**Set of tasks**.
1. Rewrite the remote work passage from "Once the pandemic" to "with this transition.", swapping "experts" for "analysts".
2. In the passage about remote work after the pandemic, why might managers who doubted working from home finally change their minds? Answer in one to three sentences.
3. Carry the passage on remote work and social learning forward from its final sentence.

**Provided passage**.
Once the pandemic has passed, how will it have changed what a “normal” workday looks like? The massive remote work experiment seems to be working, and industry experts are predicting that many organizations will institute greater flexibility and expanded work-from-home policies. Social learning programs will play a key role in helping with this transition.
Shifting to remote
Pre-pandemic, many employees were enjoying the option to work from home, though not all organizations embraced it equally. For large organisations such as Microsoft and Google, implementing a work-from-home strategy may not be as big a challenge. However, for many companies, remote work is a whole new situation. It requires finding the right technology setup to create appropriate, effective working conditions to maintain their business continuity. Companies also need to send critical information and procedures to all employees, and now, training also must be conducted remotely. The right kind of digital learning can help foster these changes and ensure success.
The new workplace paradigm
There’s long been a stigma attached to remote work – for many managers, at least. And that’s the idea that working from home means a decline in productivity. This belief continues to persist, even as multiple studies show evidence of the opposite. The experience of working and managing through the pandemic may finally change the minds of many holdouts. They’re seeing proof as they interact with employees working from home that if you give your staff trust and responsibility, things do get done.
This cascades down to the realization that it’s no longer necessary for all employees to be in the same office at the same time on the exact same days – taking the same train or the same commute routes and then spending the same number of hours in the same place. Leaders may want to find ways to justify this style of working because it’s what’s familiar, but there are increasingly fewer instances in which such arguments are valid. Even as many countries start to open up businesses, most governments and health officials are advising that if employees can easily work from home, they should continue to do so. Companies will need to have offices and other places where people can go to meet and work together – but it may not always look like the typical 9-to-5 office building structure most of us are used to. You will still need a place to gather – but maybe it will no longer be every day that you’ll see your co-workers in person. Maybe you’ll meet up once a week, once a month or a few times a year at conferences or other events. Face-to-face time cannot be replaced completely.

**Available data**.
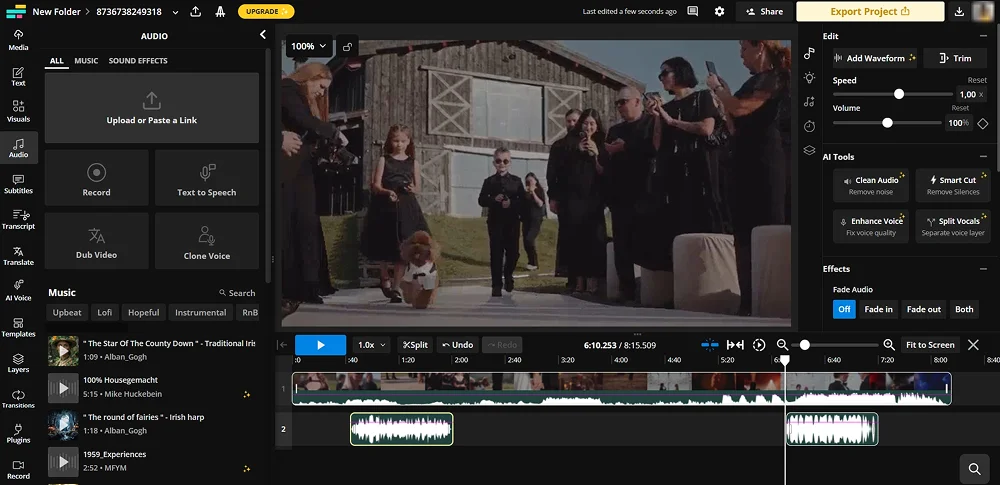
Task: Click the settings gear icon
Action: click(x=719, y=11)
--
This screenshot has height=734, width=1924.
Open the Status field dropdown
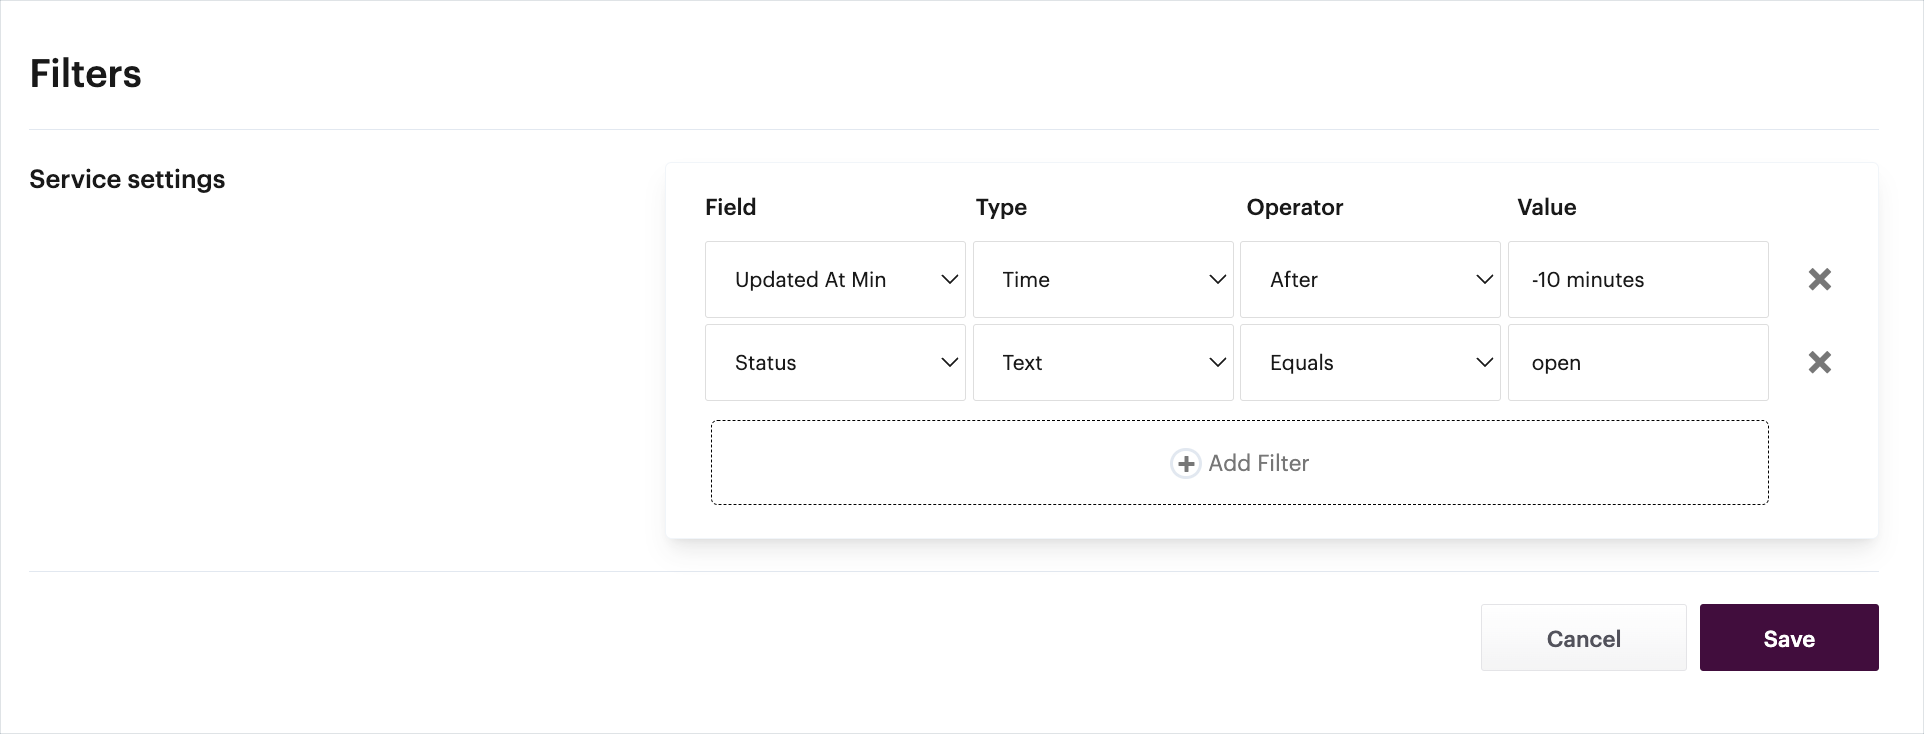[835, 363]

**Answers to each task**.
1.
Once the pandemic has passed, how will it have changed what a “normal” workday looks like? The massive remote work experiment seems to be working, and industry analysts are predicting that many organizations will institute greater flexibility and expanded work-from-home policies. Social learning programs will play a key role in helping with this transition.

2. As they deal with employees working from home during the pandemic, they are seeing proof that staff who are given trust and responsibility get things done.

3.
Make learning tools available
To successfully implement these changes, you will need to get your employees on board and engaged. Having a healthy work culture that supports both collaboration capabilities and learning motivation among employees is no longer a bonus, but a necessity for any modern business.
What keeps your employees engaged, skilled and ready to jump on your company initiatives is their access to learning tools. Your employees are your secret weapon when it comes to successful adoption of new tools and initiatives. By driving end user adoption and usage of new tools, organizations can make the most of their investment and truly unlock the extensive capabilities of these technologies.
Making the mindset shift from thinking of learning as a uniform, structured, activity to a more integrated, engaging part of an everyday workflow can create real shifts in not only your business culture, but in your employee’s efficacy and resilience to company change.
This follows along with the idea of “Learning in the Flow of Work,” developed by industry leader Josh Bersin. This concept recognizes that learning is one of the largest determinates of continued success and thus should be better integrated into day-to-day work tasks and activities. With the introduction of this idea and the rise of digital learning technologies, it’s easy to see the shifts being made towards the individual learner. The experience of the individual learner or worker is now front and centre for many businesses.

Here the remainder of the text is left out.